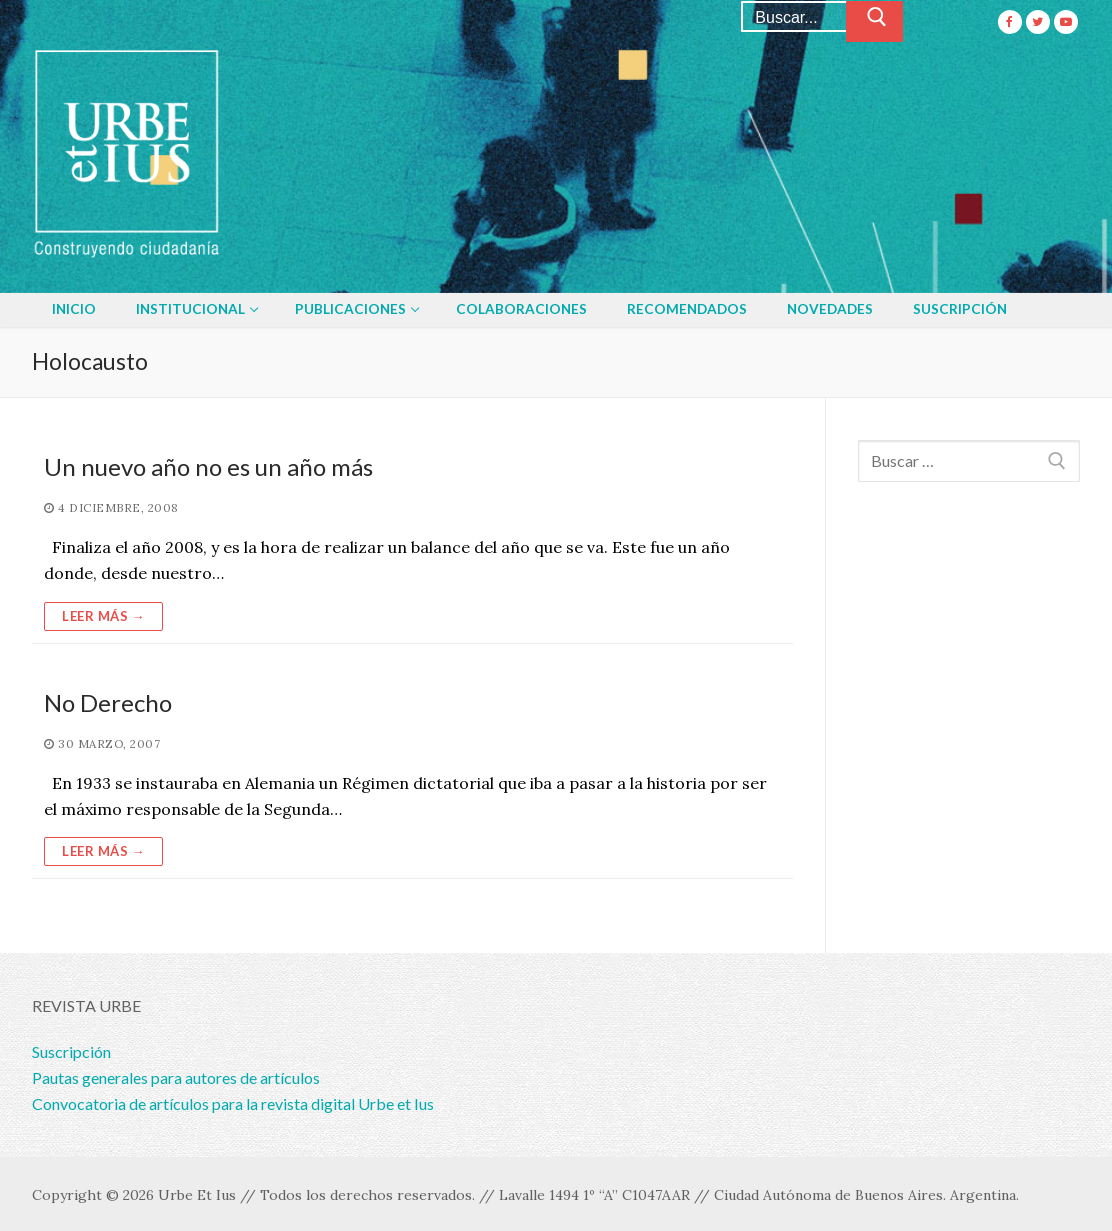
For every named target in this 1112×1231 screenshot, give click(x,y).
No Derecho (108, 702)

········

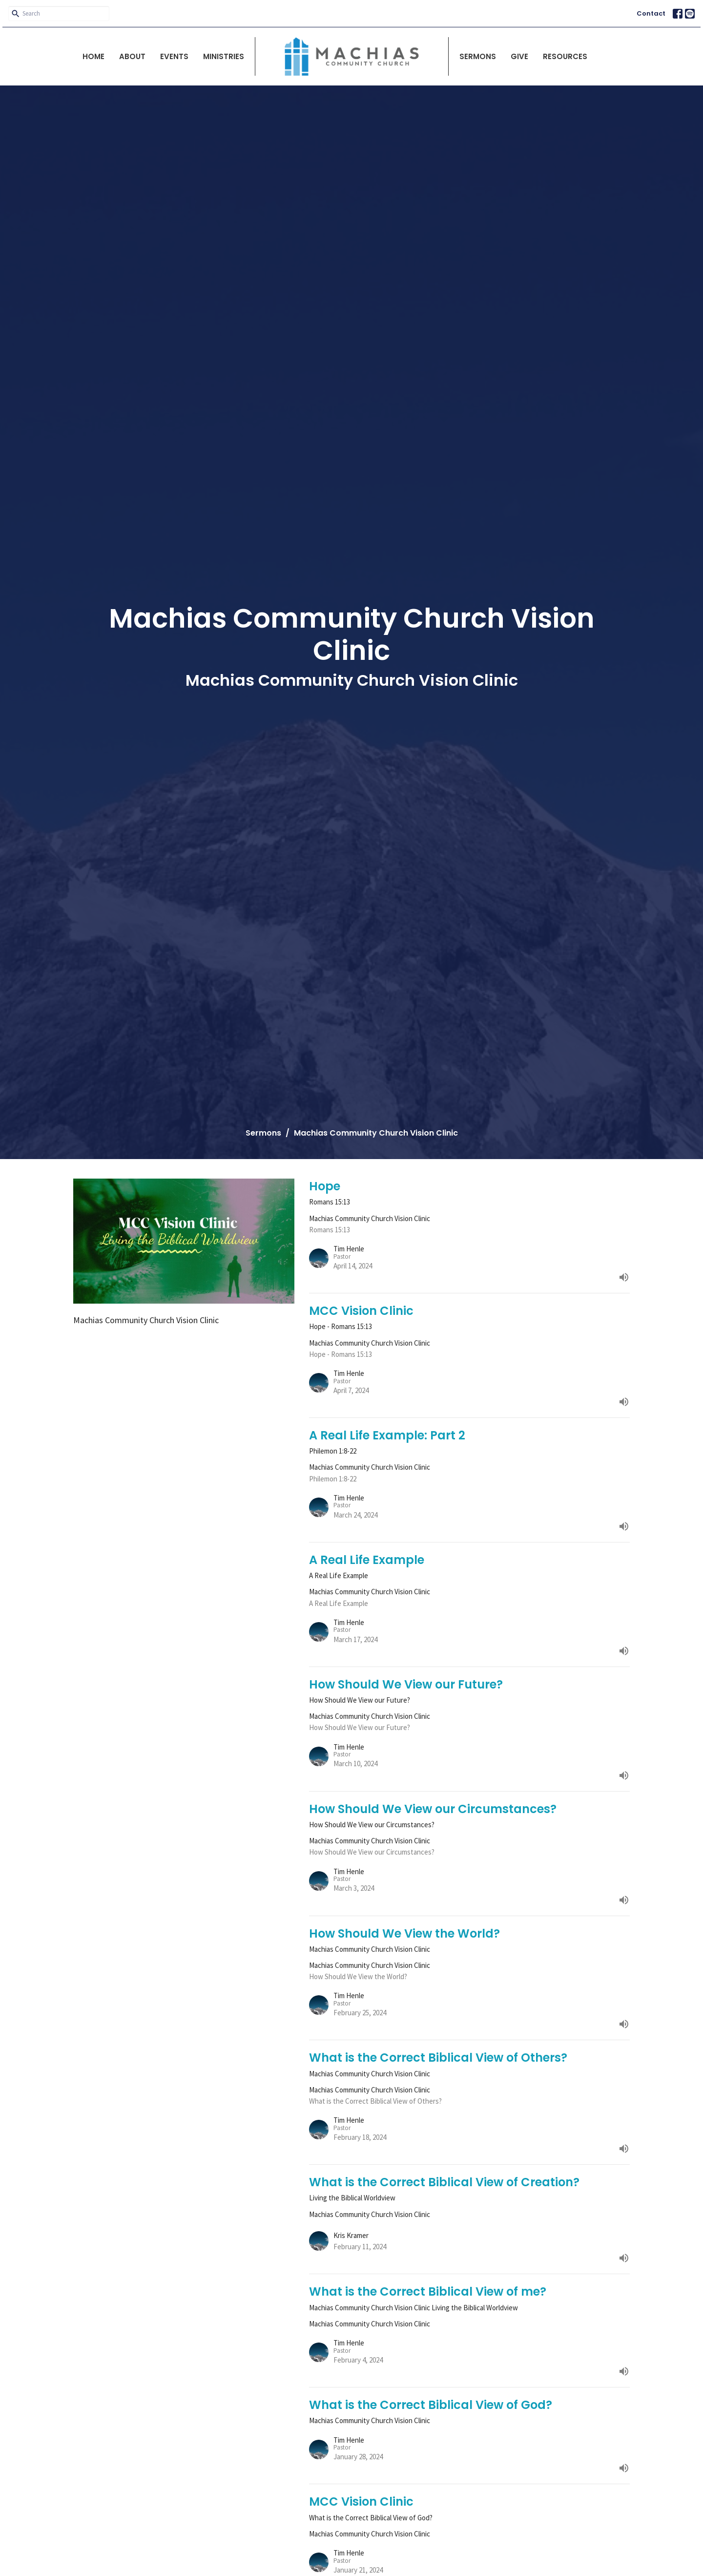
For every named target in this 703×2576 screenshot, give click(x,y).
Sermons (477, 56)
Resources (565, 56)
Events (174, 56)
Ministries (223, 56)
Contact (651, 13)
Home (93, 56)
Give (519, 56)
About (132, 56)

········

### Exercise
In the rows from the line containing "For every named target in this 1112×1231" through the line containing "No Derecho (108, 702)", switch "named" to "labeled" and return only those lines, with everything else unchanged.

### The output
For every labeled target in this 1112×1231 screenshot, give click(x,y).
No Derecho (108, 702)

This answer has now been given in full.